▸ **Required task**:
Extract each line of the records below that contains the string "profile", reproducing those lines unchanged.

▸ **Record extracts**:
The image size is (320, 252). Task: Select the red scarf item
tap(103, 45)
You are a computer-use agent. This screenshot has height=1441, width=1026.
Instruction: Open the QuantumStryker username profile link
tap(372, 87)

▸ **Written response**:
Instruction: Open the QuantumStryker username profile link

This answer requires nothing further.